Robert Moses, Ph.D., a leading figure in the American civil rights movement, will give an Assembly Series lecture at 11 a.m. April 6 in Graham Chapel.

The annual Martin Luther King Jr. memorial event, sponsored by the Association of Black Students, also serves as the keynote address for the “Documenting Change” symposium (see story, Page 1).

Robert Moses
Robert Moses

In 1960, Moses, then a young mathematics teacher in New York, traveled south to join the civil rights movement. He emerged as one of the most important organizers of that time, serving as field secretary for the Student Nonviolent Coordinating Committee (SNCC) and director of SNCC’s Mississippi Project, organizing voter registration drives, sit-ins and “freedom schools.”

He was a driving force behind Mississippi’s “Freedom Summer Project” of 1964, an initiative that was instrumental in galvanizing the country behind voter registration efforts in the South.

Furthermore, Moses organized the Mississippi Freedom Democratic Party, which challenged that state’s political mainstream group at the 1964 Democratic Party Convention.

Forty years later, Moses is working for what he considers to be the current civil rights concern: math literacy. He conceived of and directs the Algebra Project, bringing crucial mathematical skills to middle school children in poor communities.

This is a national mathematics literacy effort, using experiential learning and a rigorous curricular process, helping students make the conceptual shift from arithmetic to algebra — a prerequisite, he believes, in gaining full citizenship in today’s technological society. The plan is explained in his 2001 book Radical Equations: Civil Rights, From Mississippi to the Algebra Project, which he co-authored with Charles E. Cobb Jr.

Moses teaches algebra and geometry at Lanier High School in Jackson, Miss.

According to Moses, 60 percent of new jobs will require skills possessed by only 20 percent of those entering the job market now. These jobs require the use of a computer and pay about 15 percent more than jobs that do not.

These numbers will undoubtedly increase in the future, he says, and the hidden culture of computers is mathematics.

So what do voter-registration drives and teaching algebra have in common? For one thing, it follows the principle Moses perfected 40 years ago of changing one person at a time.
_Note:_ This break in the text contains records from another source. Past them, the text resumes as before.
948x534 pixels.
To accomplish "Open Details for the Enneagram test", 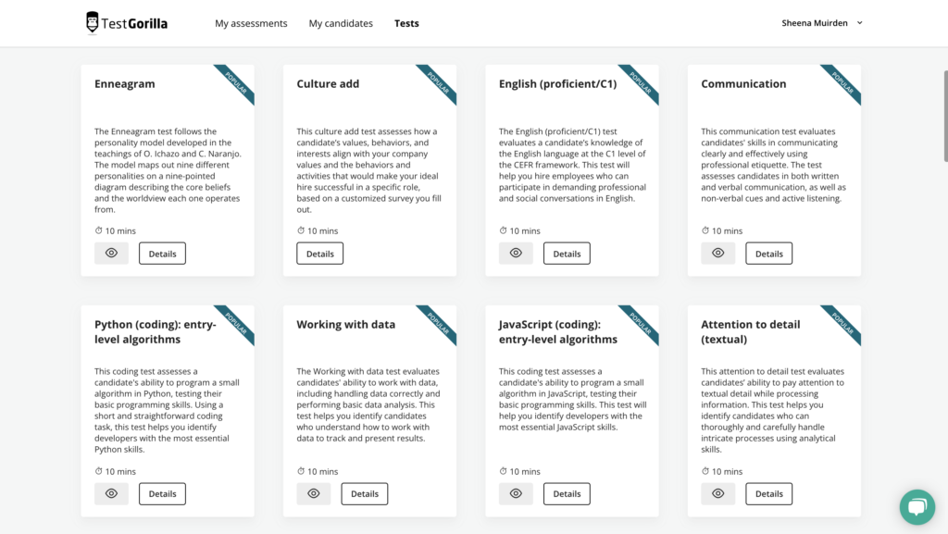I will click(x=162, y=253).
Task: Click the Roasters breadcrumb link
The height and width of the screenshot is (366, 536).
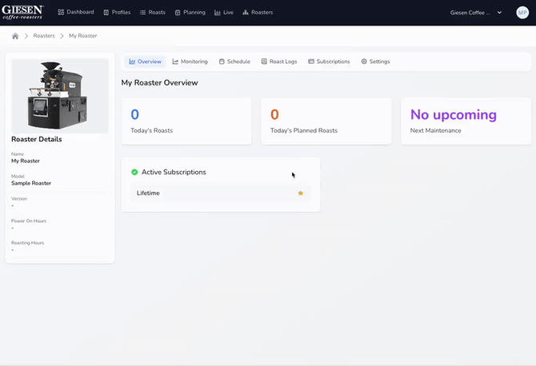Action: (44, 36)
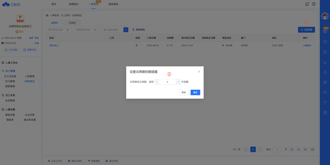
Task: Click the 前往 page number input field
Action: pos(277,149)
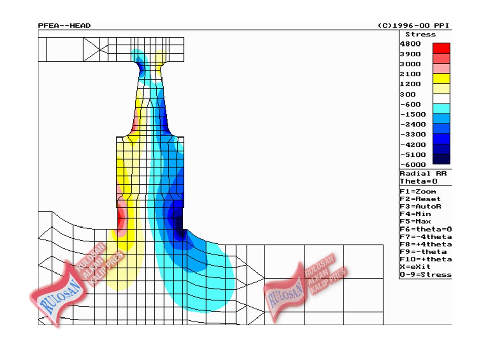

“I think of the Algebra Project as working the demand side of the education conundrum that America faces,” Moses says. “In the ’60s, we were young and organizing an older generation to make appropriate demands on the country.”

Now, he adds, “We are older and organizing a younger generation to do the same.”
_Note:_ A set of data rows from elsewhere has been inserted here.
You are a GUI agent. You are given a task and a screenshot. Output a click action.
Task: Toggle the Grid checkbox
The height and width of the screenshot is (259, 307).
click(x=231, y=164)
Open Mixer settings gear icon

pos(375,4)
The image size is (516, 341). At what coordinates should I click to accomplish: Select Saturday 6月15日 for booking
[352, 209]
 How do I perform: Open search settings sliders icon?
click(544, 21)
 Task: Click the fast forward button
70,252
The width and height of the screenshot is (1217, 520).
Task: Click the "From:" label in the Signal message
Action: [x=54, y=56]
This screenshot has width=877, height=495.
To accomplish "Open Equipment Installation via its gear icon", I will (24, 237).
For his significant contributions to society, Moses was awarded a MacArthur “genius” grant in 1982 and a Heinz Award for the Human Condition in 2000.

Among his many other awards are the Nation/Puffin Prize for Creative Citizenship in 2001 and the Mary Chase Smith Award for American Democracy in 2002.

He earned a bachelor’s degree from Hamilton College and a master’s and doctorate in philosophy from Harvard University.